Ucrania aseguró este jueves haber ejecutado ataques contra refinerías de petróleo rusas ubicadas lejos de la línea de combate, mientras Rusia respondió con bombardeos contra objetivos ucranianos, entre ellos una estación ferroviaria y una embarcación en el mar Negro.
La nueva escalada evidencia una expansión de las operaciones de largo alcance, con ambos bandos dirigiendo sus ofensivas contra instalaciones consideradas estratégicas para el funcionamiento económico y militar del adversario.
Ataques ucranianos contra refinerías rusas
El presidente de Ucrania, Volodimir Zelenski, confirmó ataques contra una refinería ubicada en Baskortostán, territorio ruso situado a más de 1.300 kilómetros del frente de batalla.
Además, se reportó una ofensiva contra otra instalación petrolera en la región de Yaroslavl, ubicada aproximadamente a 700 kilómetros de la zona de conflicto.
Las autoridades ucranianas han señalado en distintas ocasiones que sus ataques contra instalaciones energéticas buscan reducir la capacidad de Rusia para sostener sus operaciones militares.
Moscú reporta derribo de drones
El Ministerio de Defensa ruso informó que sus sistemas de defensa aérea derribaron 605 drones ucranianos en alrededor de una veintena de regiones de Rusia y en la península de Crimea.
En la región de Tver, fragmentos de un dron provocaron daños en la fachada de un centro logístico de Wildberries, una de las principales plataformas de comercio electrónico de Rusia.

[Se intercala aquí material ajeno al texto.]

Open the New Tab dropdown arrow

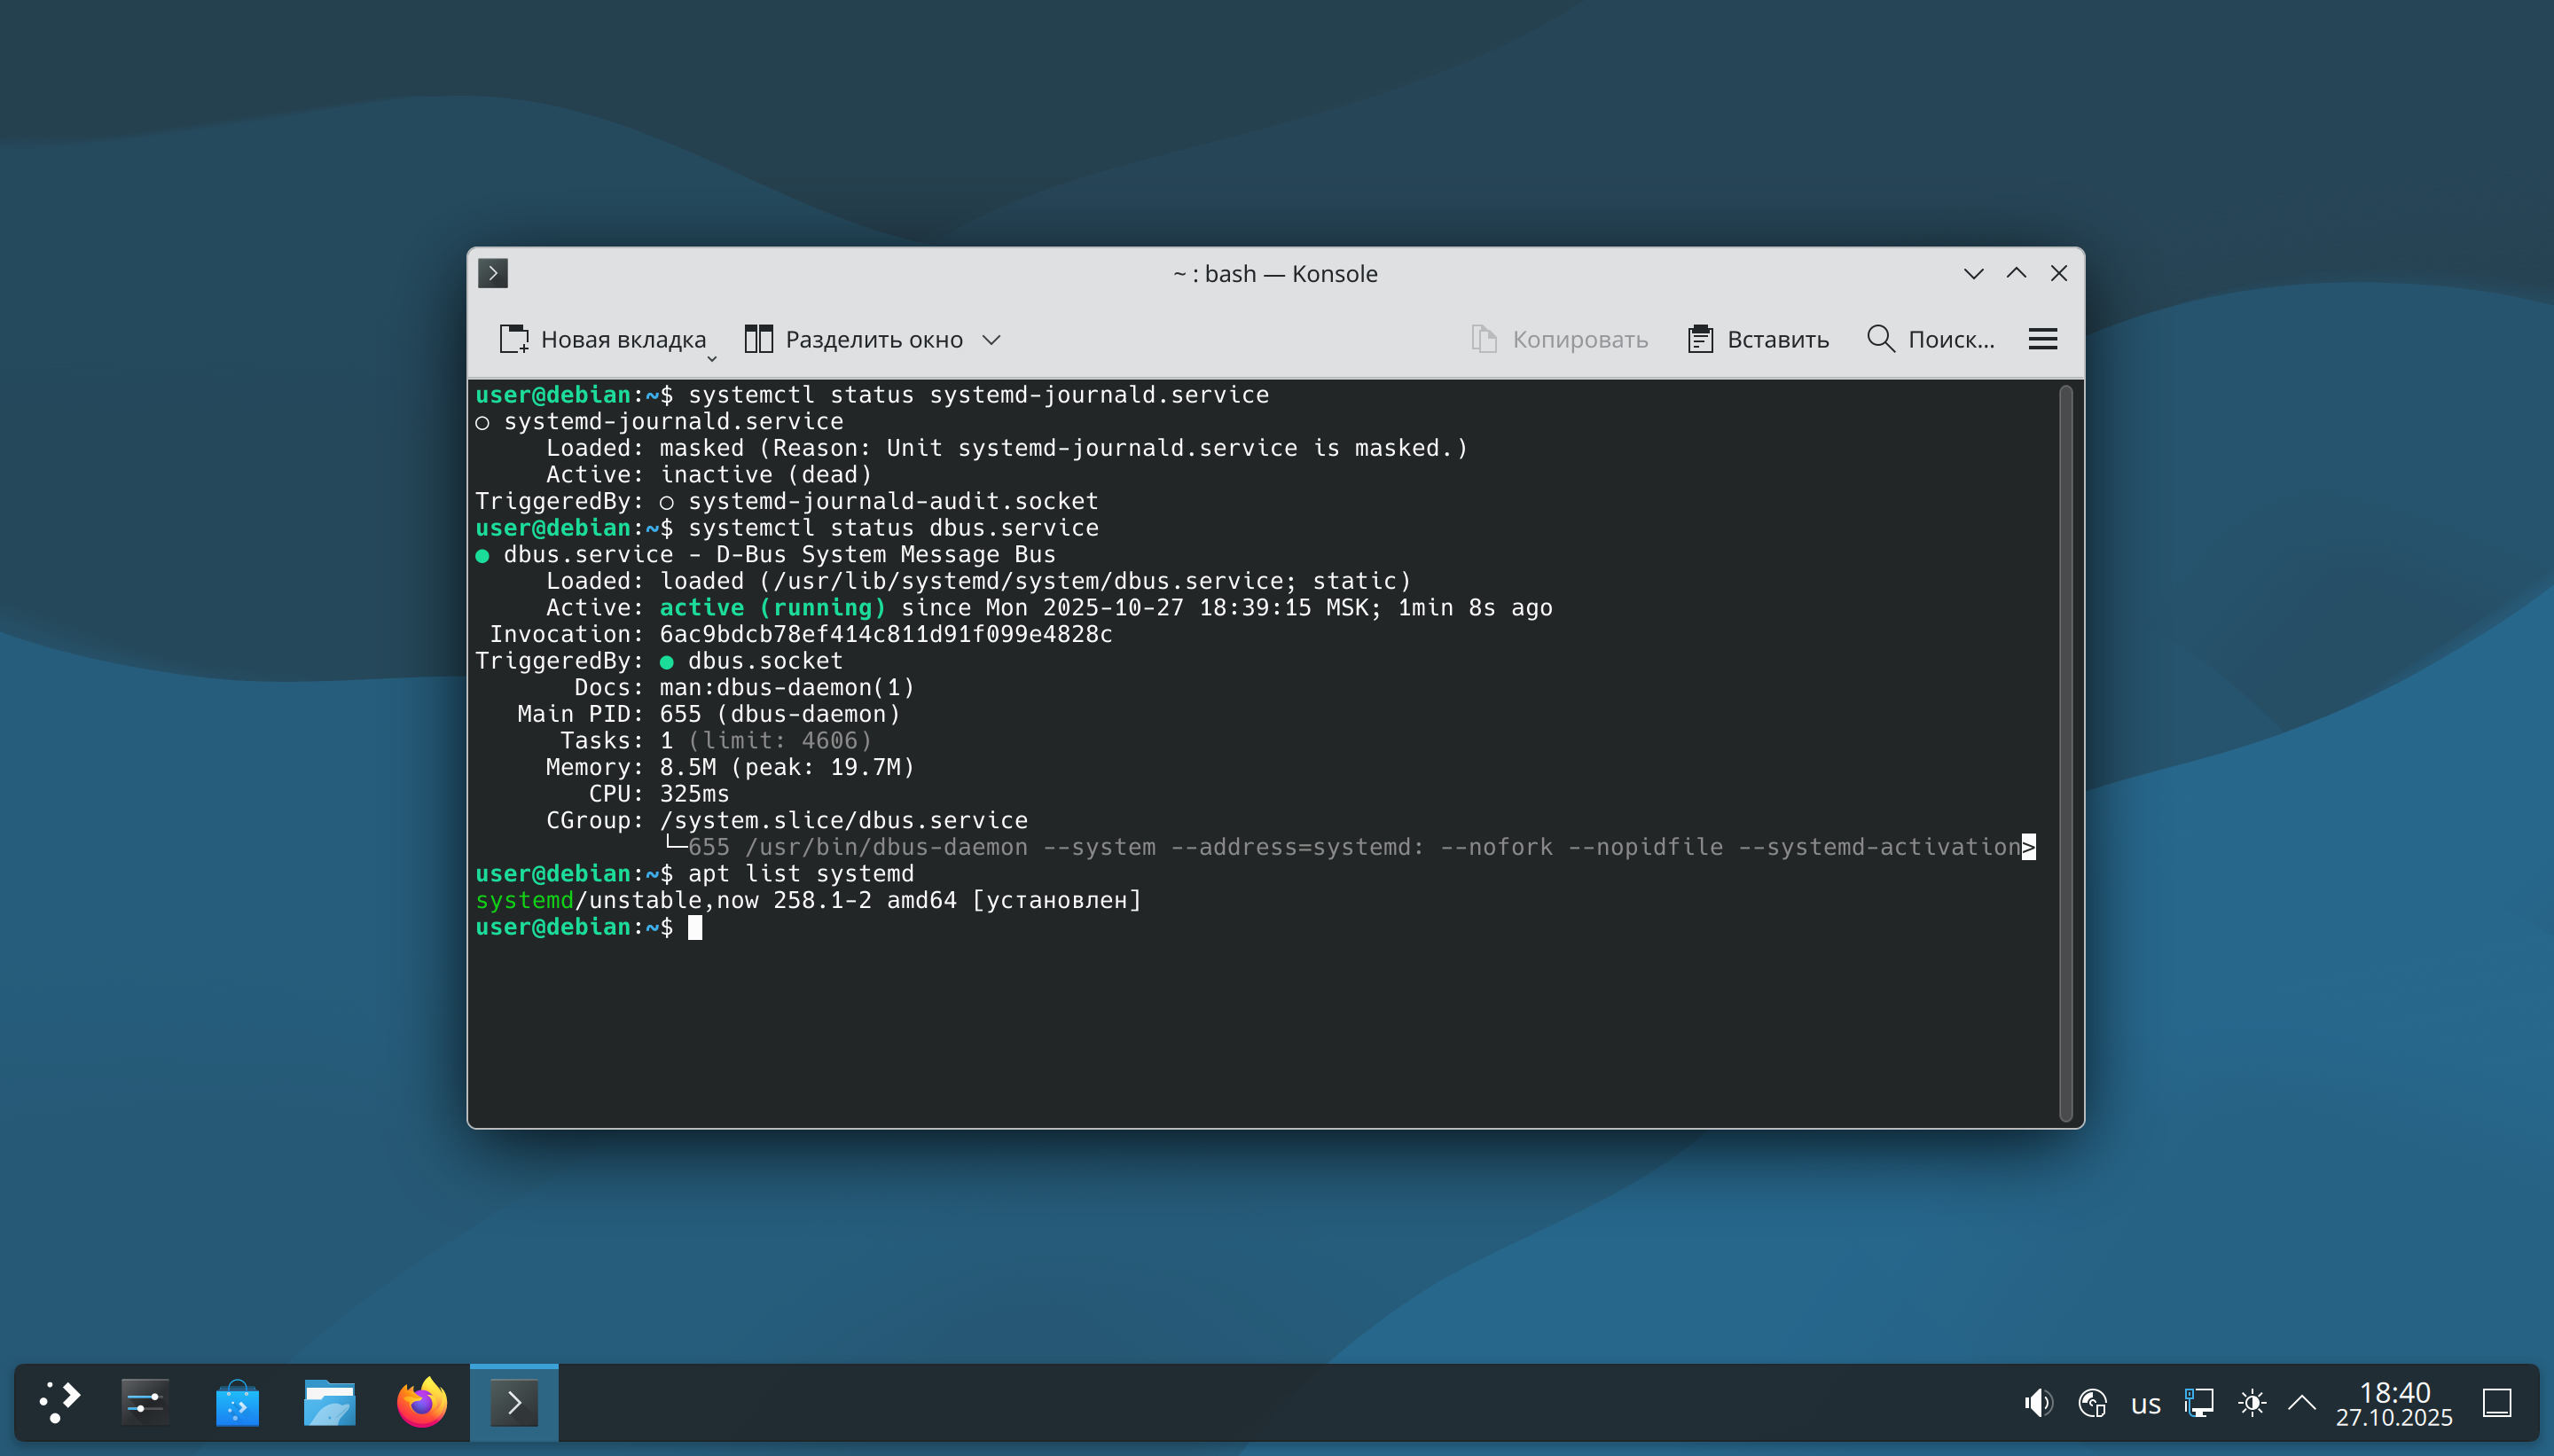click(712, 358)
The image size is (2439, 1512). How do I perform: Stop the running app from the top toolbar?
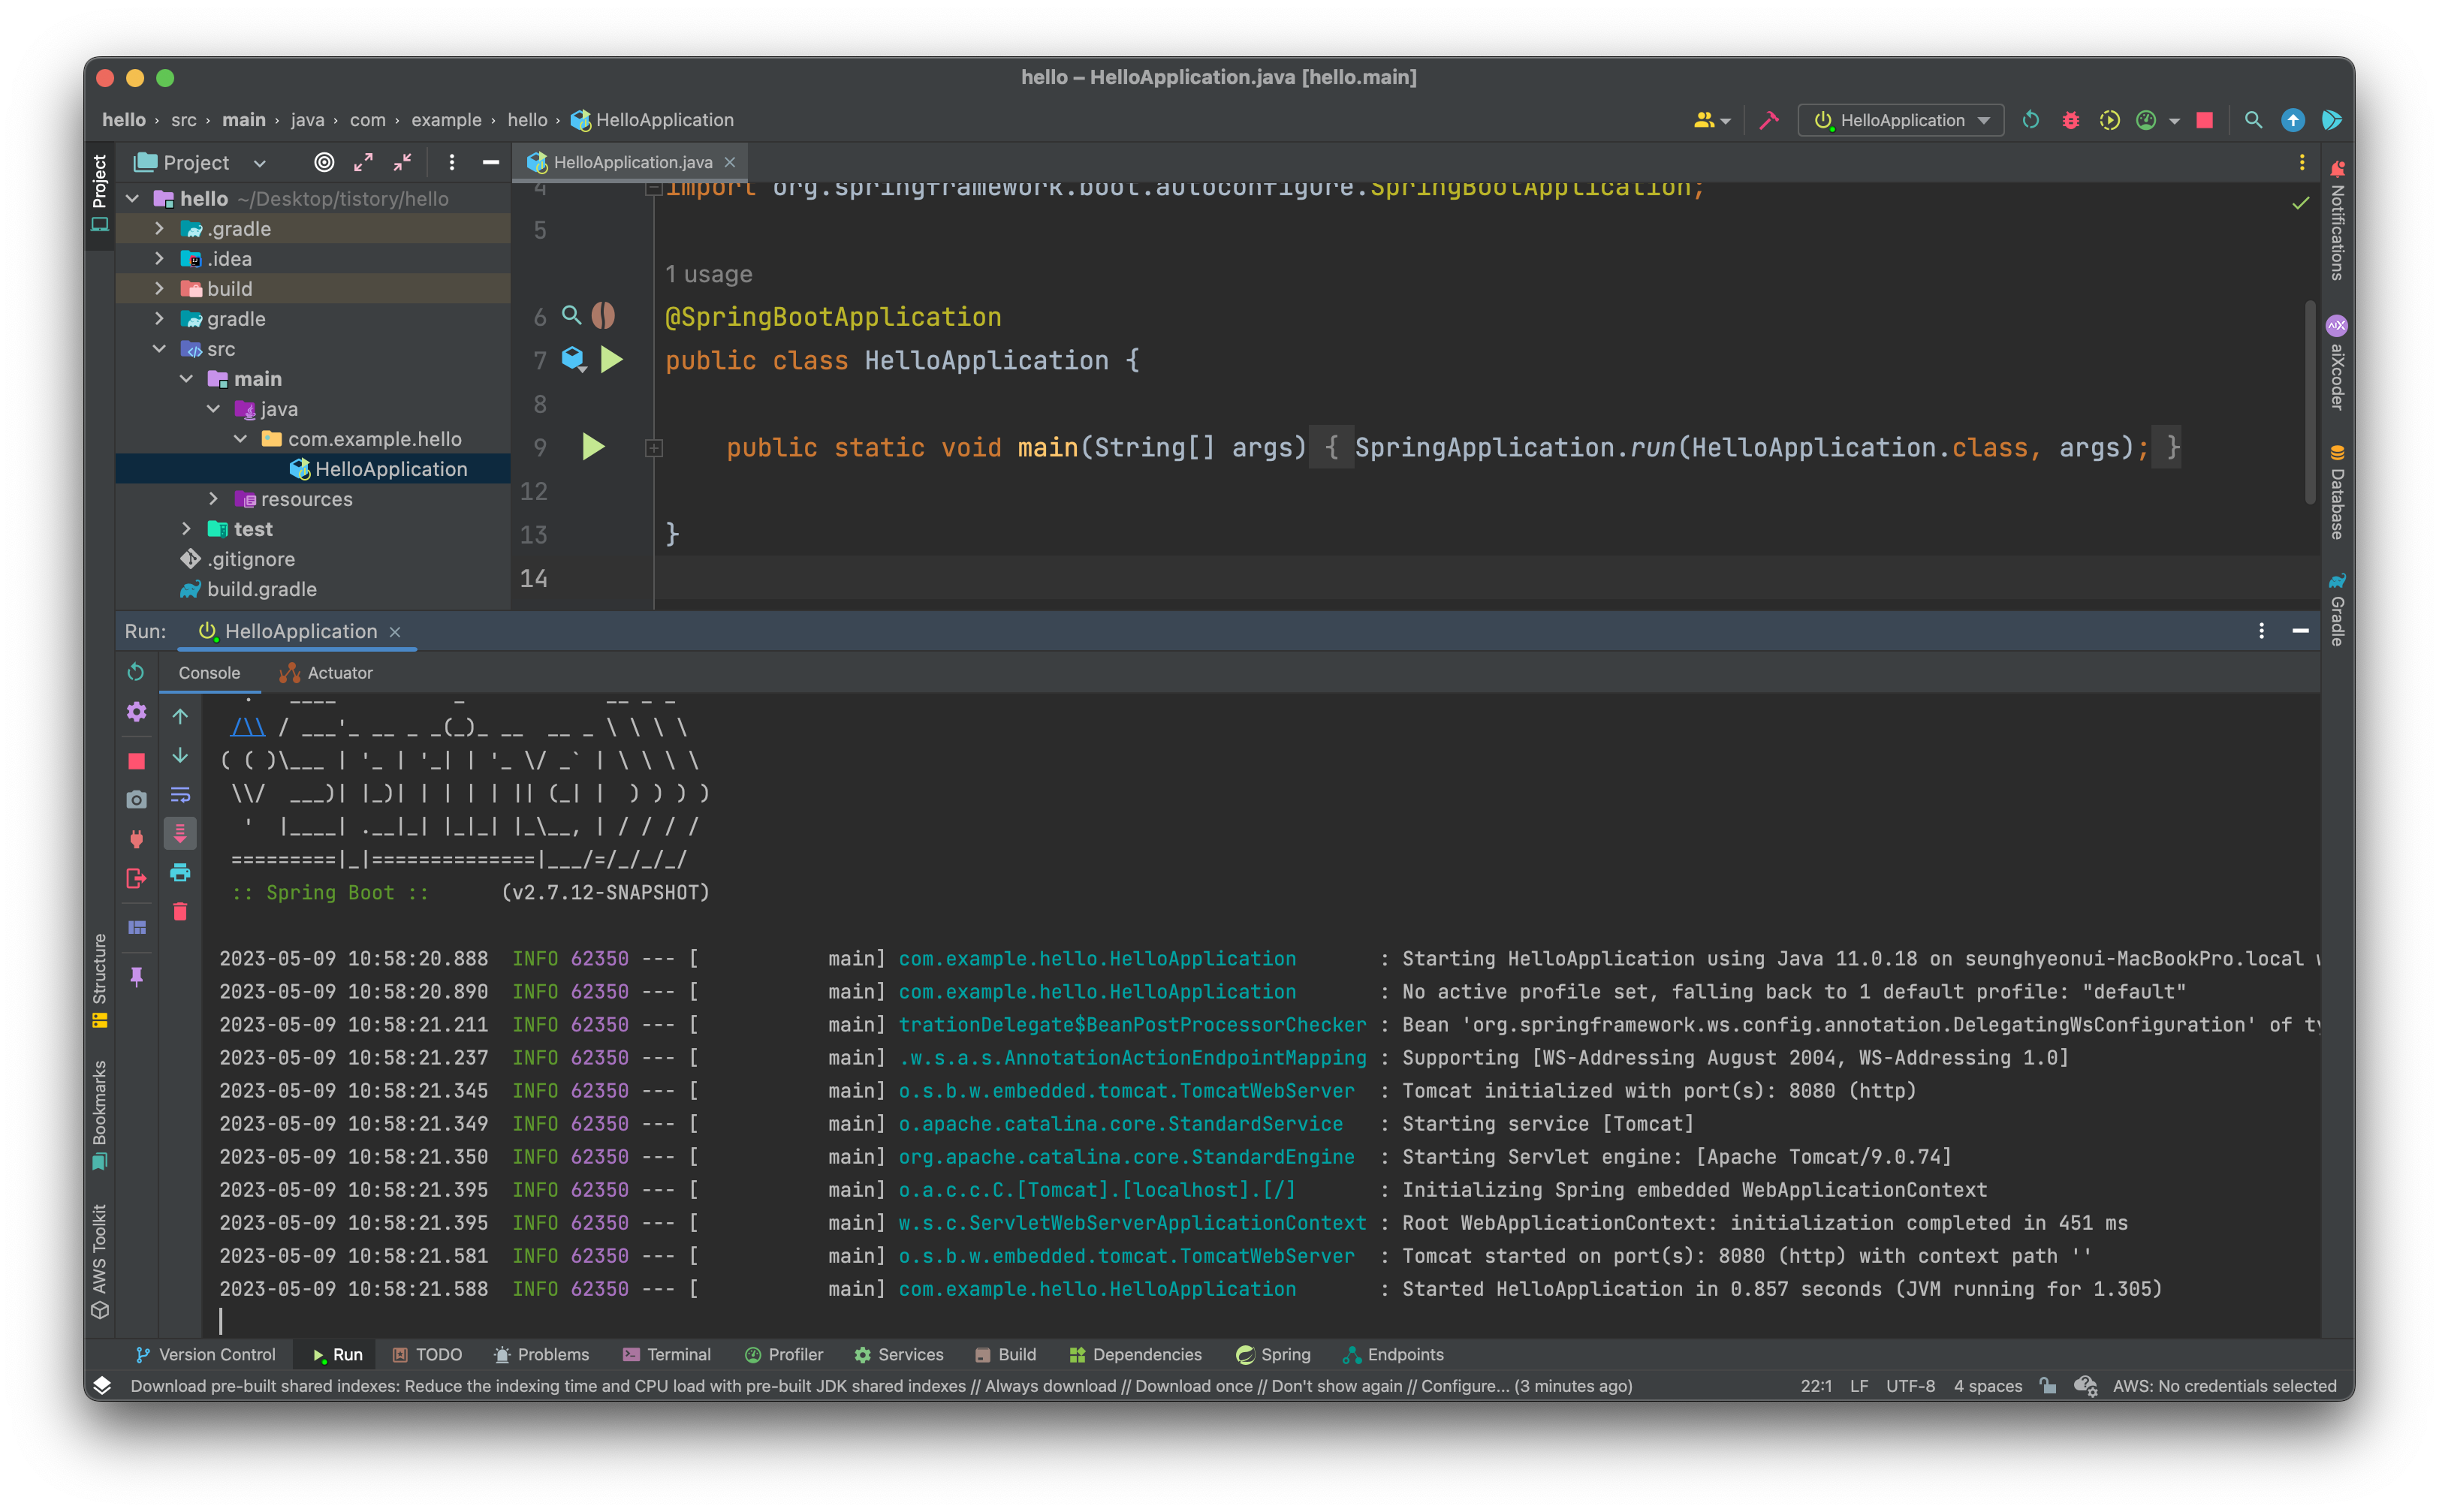pos(2204,120)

Según reportes, desde mediados de julio Ucrania habría atacado cerca de veinte instalaciones relacionadas con esta empresa.
En Yaroslavl, el gobernador Mijaíl Yevraiev calificó el episodio como el “ataque más masivo” registrado hasta ahora en la zona, con 92 drones derribados. La caída de restos ocasionó incendios en viviendas y daños materiales en vehículos.
Una guerra con objetivos estratégicos ampliados
Los ataques de largo alcance se han incrementado durante los últimos meses, afectando instalaciones energéticas, puertos, redes de transporte y centros logísticos.
La evolución del conflicto muestra una dimensión cada vez más híbrida, en la que la infraestructura crítica se ha convertido en un objetivo estratégico para ambos gobiernos, mientras aumentan los riesgos para la población civil en zonas alejadas del frente.